Après une nouvelle nuit réparatrice, elle acheva les guérisons avant d’assister à la réunion du conseil, réduit d’un quart. Beaucoup d’hommes manquaient à l’appel… Ce village allait devoir renaître malgré les absents. Dopier prit la parole :
— Le constat est terrible : nous avons perdu la moitié des nôtres. Le seul point positif est que nous n’ayons eu aucun d’entre nous à tuer de nos propres mains. Chacun a respecté les règles, car, apparemment, personne n’a cherché à s’enfuir d’ici après la mise en quarantaine. À présent, nous allons pleurer nos disparus et nous reconstruire une nouvelle vie après votre départ. Au nom de tous, je tenais à rendre grâce au roi pour l’aide qu’il nous a accordée, alors que nous désespérions.
Très ému, le chef du conseil se mit à bafouiller en poursuivant :
 — Qu’en plus, il ait envoyé ses enfants parmi nous, c’est… Enfin, quand nous pourrons…, plutôt quand nous saurons comment vous remercier, nous…
Adrien le coupa :
— Nous n’avons accompli que notre devoir. C’est la préoccupation perpétuelle du souverain et de ses héritiers que de veiller sur ses concitoyens. Répétez-le autour de vous, ce sera la seule récompense que nous accepterons.
— Vous êtes trop bons, messires. Sachez que notre reconnaissance et notre fidélité vous sont acquises à tout jamais. Je vous en donne ma parole.
— Nous n’en doutons pas, chef Dopier.
Aila intervint, elle paraissait inquiète :
— Êtes-vous sûr que personne n’a quitté le village ?
Dopier se concerta avec les autres membres du conseil et l’un d’entre eux se leva pour commencer la tournée des habitations. Une demi-cloche s’était écoulée quand il revint, très énervé.
— Messires, il manque Frappier, le fils du boulanger ! s’exclama-t-il.

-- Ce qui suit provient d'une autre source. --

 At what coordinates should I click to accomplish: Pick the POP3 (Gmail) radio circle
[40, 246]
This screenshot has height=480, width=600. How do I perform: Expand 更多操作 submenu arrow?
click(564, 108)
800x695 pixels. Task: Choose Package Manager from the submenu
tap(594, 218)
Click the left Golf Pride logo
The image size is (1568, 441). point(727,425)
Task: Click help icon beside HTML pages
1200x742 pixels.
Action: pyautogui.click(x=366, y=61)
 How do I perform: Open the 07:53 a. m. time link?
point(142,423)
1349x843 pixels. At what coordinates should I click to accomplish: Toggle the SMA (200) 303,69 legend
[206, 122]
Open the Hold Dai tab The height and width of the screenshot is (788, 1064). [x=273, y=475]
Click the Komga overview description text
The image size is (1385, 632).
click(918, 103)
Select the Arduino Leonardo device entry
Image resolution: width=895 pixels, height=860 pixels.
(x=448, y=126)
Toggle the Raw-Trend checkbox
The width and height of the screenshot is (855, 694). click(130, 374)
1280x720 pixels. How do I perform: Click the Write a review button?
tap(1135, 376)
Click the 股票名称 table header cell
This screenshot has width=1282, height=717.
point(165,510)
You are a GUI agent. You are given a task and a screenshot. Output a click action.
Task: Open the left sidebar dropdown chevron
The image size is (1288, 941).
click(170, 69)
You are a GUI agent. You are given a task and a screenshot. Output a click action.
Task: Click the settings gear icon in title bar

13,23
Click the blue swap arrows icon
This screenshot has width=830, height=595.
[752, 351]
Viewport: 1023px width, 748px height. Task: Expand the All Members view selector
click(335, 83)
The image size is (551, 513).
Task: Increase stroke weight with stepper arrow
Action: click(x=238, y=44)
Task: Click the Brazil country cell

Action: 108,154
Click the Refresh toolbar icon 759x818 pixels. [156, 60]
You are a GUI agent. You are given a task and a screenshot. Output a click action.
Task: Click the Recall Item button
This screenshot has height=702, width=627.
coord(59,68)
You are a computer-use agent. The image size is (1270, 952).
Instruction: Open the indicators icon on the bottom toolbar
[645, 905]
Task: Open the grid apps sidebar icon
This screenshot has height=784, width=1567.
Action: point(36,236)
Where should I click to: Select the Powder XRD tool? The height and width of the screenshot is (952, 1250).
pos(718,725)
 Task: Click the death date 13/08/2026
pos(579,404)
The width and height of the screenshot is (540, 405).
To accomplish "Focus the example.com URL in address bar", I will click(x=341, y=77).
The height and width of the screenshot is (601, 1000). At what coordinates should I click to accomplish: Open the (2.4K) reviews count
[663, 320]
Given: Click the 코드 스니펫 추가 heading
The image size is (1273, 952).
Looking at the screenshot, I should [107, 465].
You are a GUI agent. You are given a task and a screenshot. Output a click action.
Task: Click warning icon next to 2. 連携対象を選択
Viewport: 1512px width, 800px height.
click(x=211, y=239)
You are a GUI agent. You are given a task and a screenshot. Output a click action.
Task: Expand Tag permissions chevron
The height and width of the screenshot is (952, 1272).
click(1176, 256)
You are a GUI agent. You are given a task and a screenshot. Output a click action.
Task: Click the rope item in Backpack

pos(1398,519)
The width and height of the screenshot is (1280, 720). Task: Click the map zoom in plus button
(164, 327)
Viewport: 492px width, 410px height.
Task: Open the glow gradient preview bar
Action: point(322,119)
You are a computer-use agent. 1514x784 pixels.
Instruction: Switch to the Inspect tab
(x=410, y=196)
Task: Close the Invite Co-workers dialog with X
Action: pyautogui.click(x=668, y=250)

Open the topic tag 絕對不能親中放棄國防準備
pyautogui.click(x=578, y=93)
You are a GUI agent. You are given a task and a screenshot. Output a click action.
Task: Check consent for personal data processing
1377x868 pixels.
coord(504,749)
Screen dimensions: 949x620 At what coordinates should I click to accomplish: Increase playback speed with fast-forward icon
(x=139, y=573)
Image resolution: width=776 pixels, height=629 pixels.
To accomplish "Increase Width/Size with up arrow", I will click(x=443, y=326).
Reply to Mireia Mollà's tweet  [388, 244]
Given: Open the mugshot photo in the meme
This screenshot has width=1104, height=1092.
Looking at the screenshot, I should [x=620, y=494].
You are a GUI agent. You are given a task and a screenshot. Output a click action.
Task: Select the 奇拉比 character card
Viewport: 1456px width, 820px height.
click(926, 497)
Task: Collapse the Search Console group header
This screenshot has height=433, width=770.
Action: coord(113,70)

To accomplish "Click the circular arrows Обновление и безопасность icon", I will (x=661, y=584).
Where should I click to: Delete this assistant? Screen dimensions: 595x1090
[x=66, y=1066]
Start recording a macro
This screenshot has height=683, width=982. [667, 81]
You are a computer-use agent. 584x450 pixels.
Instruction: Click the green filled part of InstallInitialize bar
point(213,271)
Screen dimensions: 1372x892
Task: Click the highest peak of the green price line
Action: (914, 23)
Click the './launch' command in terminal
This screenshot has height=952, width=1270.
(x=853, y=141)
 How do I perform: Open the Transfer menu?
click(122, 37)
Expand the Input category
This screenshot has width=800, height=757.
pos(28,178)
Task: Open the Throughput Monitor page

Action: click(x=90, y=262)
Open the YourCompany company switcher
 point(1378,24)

Comme il n’était toujours pas levé, je suis parti voir avec son père s’il n’était pas malade, mais l’oiseau s’était envolé ! Personne ne l’a aperçu depuis hier soir.
Elle jeta un coup d’œil rapide aux princes, se releva et attrapa ses affaires.
— Il faut le retrouver et vite !
Se tournant vers Dopier, elle ajouta :
— Interdisez l’étang ! La source initiale est anéantie, mais, pour l’instant, il reste encore une possibilité de contamination à son contact. Annoncez-le à votre population en leur expliquant les raisons de cette décision. Pour les récalcitrants, indiquez-leur que je ne m’occuperai pas d’eux une nouvelle fois !
Sur le point de quitter la salle, Adrien et Avelin sur ses talons, elle se retourna vers le chef du conseil encore une fois.
— Frappier est-il à cheval ?
— Non, aucun cheval ne manque à l’appel. Il a dû partir à pied à travers la forêt.
— Quelle est la ville la plus proche ?
Dopier réfléchit un instant.
— Il en existe plusieurs. Cependant, dans son cas, je me dirigerais plutôt vers Barreuse, à l’ouest du village.